● Prompt
After locating the line with "This screenshot has height=1018, width=1918.", reproduce that line and every one following it exactly, up to the end of the entries.

● Data for this task
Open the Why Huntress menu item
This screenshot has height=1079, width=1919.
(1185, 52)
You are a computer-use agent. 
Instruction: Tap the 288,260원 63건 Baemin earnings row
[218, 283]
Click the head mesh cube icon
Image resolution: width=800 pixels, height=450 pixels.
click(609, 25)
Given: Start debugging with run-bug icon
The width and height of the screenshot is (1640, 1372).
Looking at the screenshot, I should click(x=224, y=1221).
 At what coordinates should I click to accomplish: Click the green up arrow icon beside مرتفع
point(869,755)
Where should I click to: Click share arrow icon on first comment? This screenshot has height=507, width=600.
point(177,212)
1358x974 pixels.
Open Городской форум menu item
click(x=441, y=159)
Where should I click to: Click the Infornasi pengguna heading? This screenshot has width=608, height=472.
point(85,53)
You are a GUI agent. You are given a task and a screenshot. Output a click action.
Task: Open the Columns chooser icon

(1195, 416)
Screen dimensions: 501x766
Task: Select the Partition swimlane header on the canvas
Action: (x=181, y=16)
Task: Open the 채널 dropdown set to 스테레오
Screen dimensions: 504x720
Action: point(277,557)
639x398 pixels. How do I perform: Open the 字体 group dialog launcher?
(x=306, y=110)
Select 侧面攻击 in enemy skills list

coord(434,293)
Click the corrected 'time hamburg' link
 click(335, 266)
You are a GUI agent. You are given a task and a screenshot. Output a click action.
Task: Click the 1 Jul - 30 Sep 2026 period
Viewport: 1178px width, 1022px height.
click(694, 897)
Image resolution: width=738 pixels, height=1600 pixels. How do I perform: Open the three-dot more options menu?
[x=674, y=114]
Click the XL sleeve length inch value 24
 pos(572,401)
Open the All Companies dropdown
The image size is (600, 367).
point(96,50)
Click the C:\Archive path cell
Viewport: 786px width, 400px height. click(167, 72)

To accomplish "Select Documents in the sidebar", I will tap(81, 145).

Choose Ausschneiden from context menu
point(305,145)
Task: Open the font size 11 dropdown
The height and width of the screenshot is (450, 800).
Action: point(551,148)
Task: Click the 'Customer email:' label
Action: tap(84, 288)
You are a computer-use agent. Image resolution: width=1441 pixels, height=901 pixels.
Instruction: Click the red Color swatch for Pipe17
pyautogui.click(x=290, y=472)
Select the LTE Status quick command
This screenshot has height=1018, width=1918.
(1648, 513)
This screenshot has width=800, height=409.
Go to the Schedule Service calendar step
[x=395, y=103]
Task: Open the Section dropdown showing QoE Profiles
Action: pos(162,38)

● Response to this task
This screenshot has height=1018, width=1918.
(1648, 513)
This screenshot has width=800, height=409.
Go to the Schedule Service calendar step
[x=395, y=103]
Task: Open the Section dropdown showing QoE Profiles
Action: pos(162,38)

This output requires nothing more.